14 DAY TRIAL // Security companies around the world launched an alert concerning a new mass SQL infection which, by the first estimations, had already affected hundreds of thousands of websites. And what's worse isn't necessarily the huge number of compromised pages, but the fact that among the affected ones, we can easily find UN and UK government websites. Most compromised pages can be found using web's search engines and searching for a certain term which I'm not going to disclose especially for security purposes.
According to security company Websense, when a visitor loads one of the compromised websites, it attempts to open a malicious JavaScript file called 1.js which is hosted on the main website. Although similar activities were spotted a few weeks ago, the attacks seem to be different, first of all due to the domain used.
"Once loaded, the file attempts 8 different exploits (the attack last April utilised 12). The exploits target Microsoft applications, specifically browsers not patched against the VML exploit MS07-004 as well as other applications.

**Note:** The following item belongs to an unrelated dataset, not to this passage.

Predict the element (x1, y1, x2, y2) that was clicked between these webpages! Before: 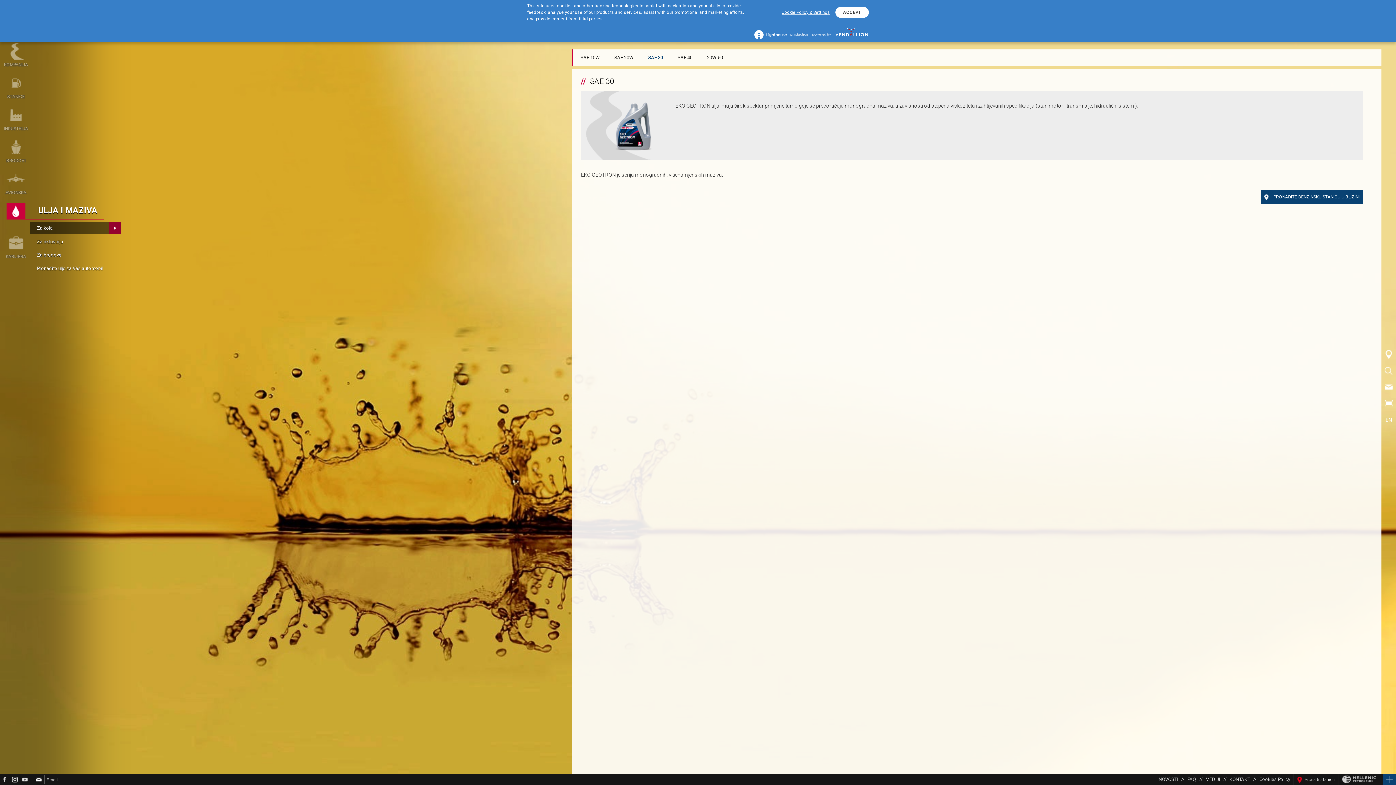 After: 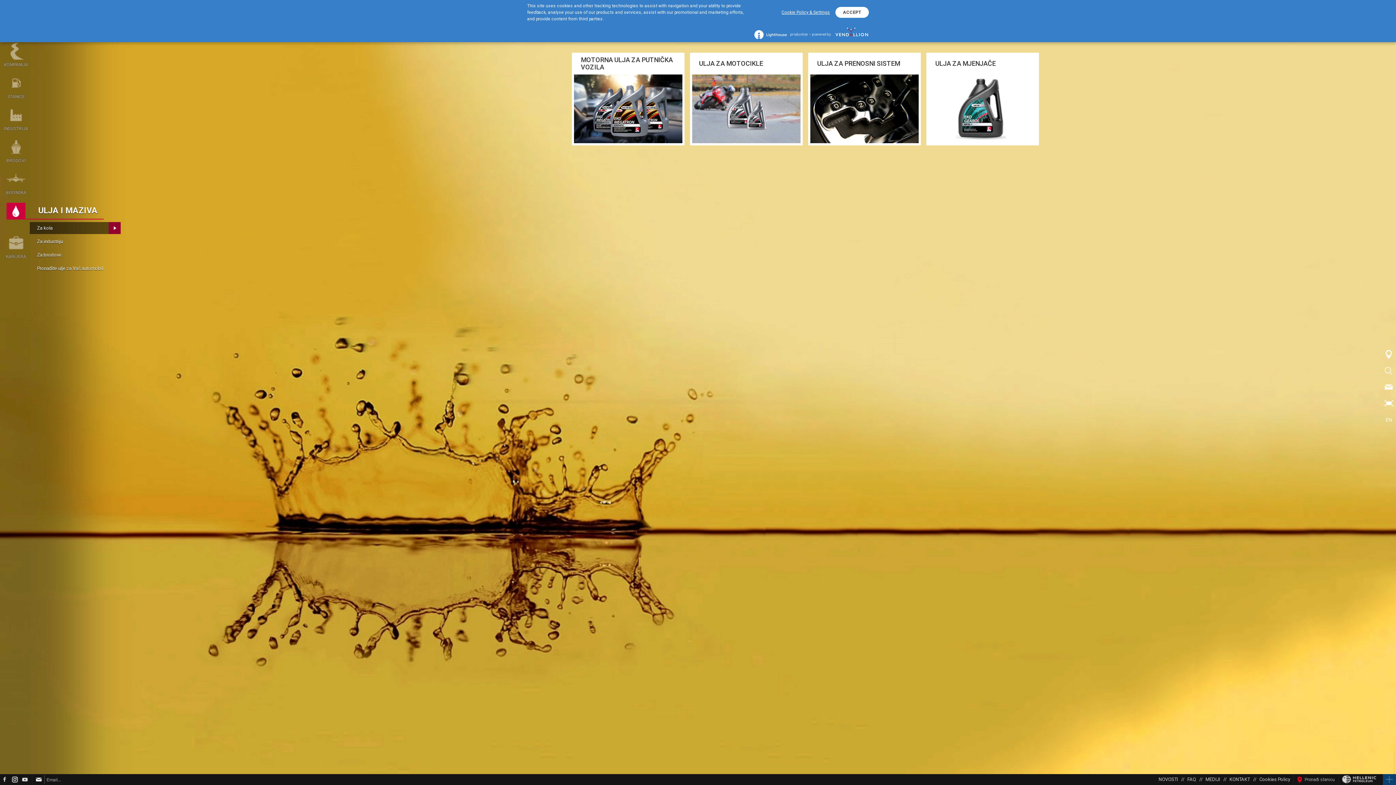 Action: label: Za kola bbox: (29, 222, 120, 234)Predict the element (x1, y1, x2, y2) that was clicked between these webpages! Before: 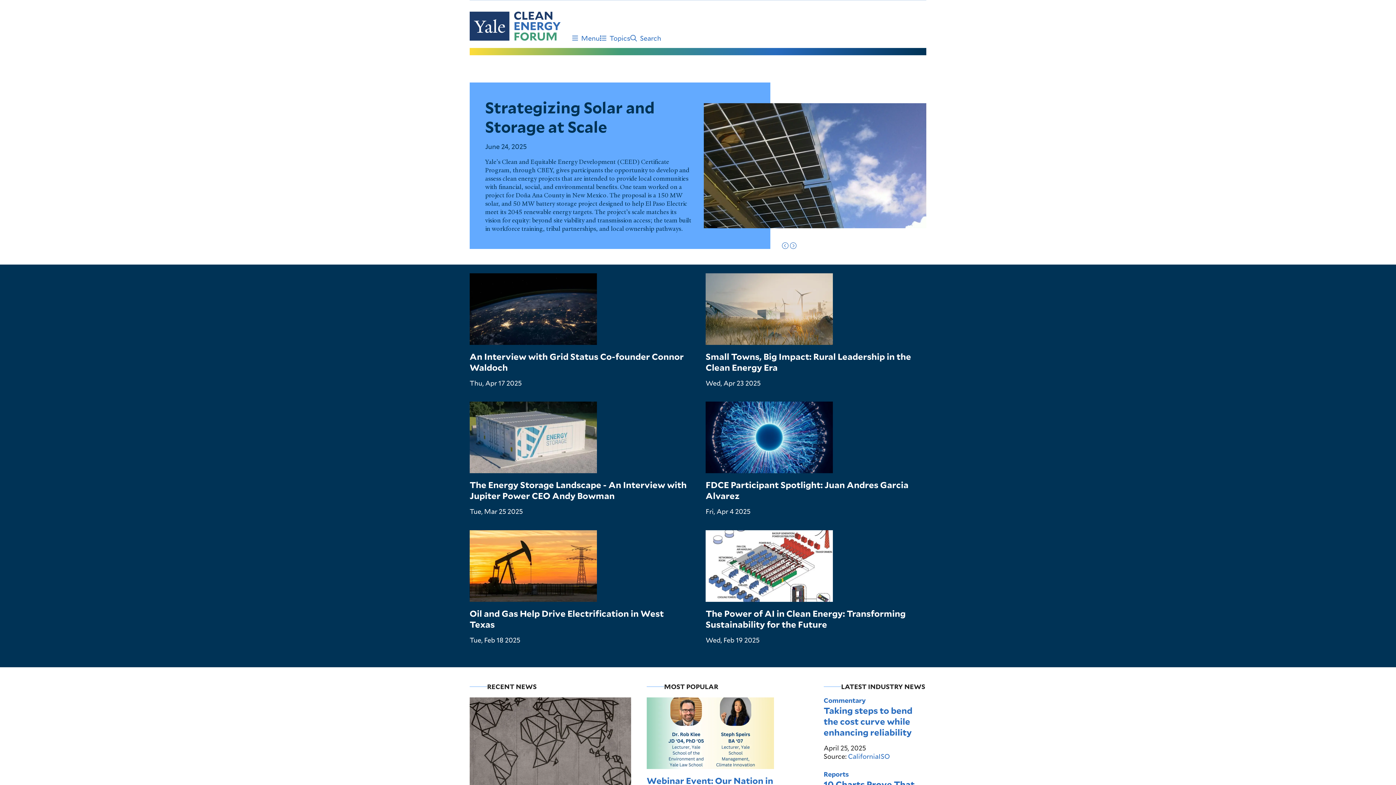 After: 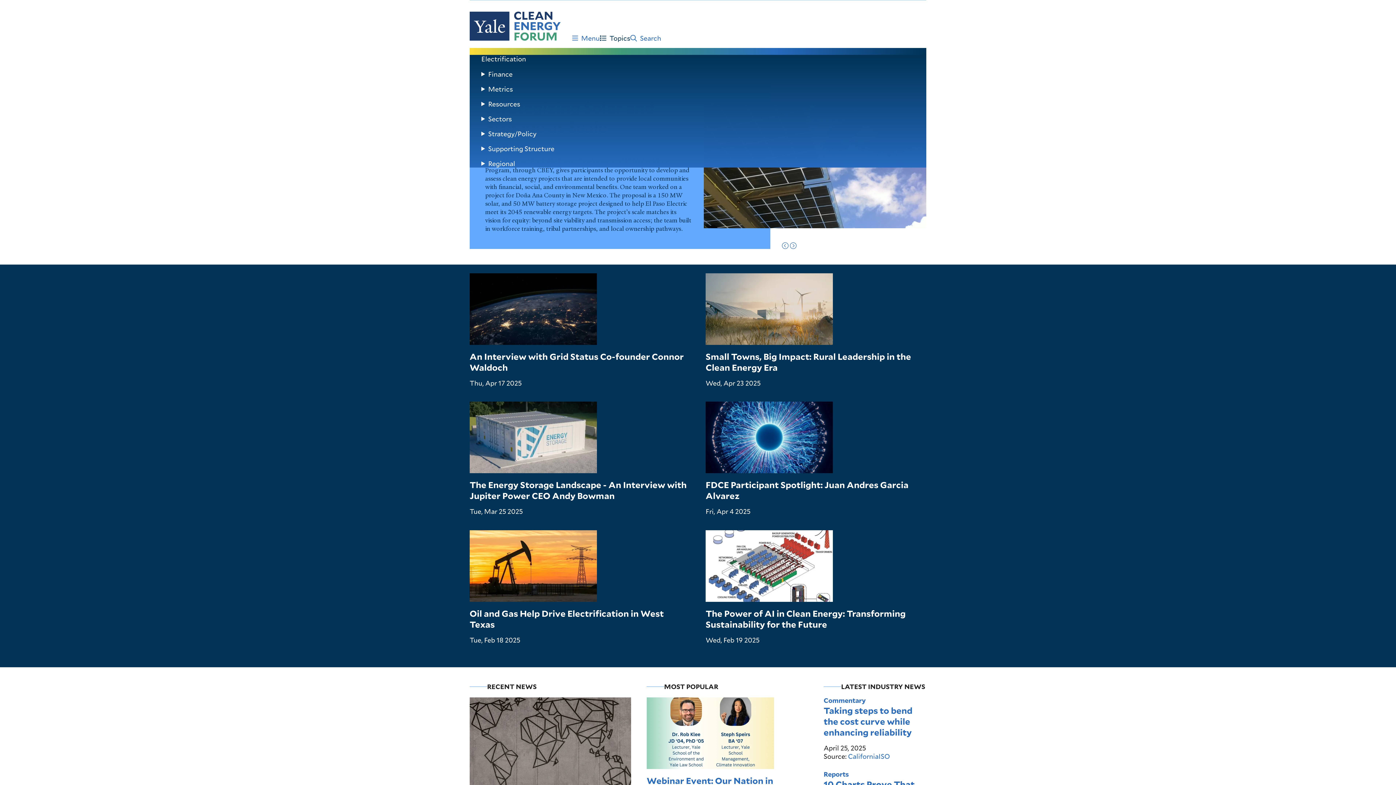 Action: label: Topics bbox: (599, 34, 630, 41)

Ominously files named McAfee.htm and Yahoo.php are also called by 1.htm but are no longer active at the time of writing," Websense informs.
As mentioned, there are hundreds of thousands of compromised websites, most of them being searchable on Google or Yahoo. "There's another round of mass SQL injections going on which have infected hundreds of thousands of websites. Doing a Google search shows over 510,000 modified pages," security company F-Secure reports. Websense confirms the number of affected websites, too. "The number of sites affected is in the hundreds of thousands," it said.
Just as usual, users are advised to keep their antiviruses and firewall open, apply the latest patches and virus definitions and try to avoid websites that look suspicious and may attempt to drop malicious files on their computers.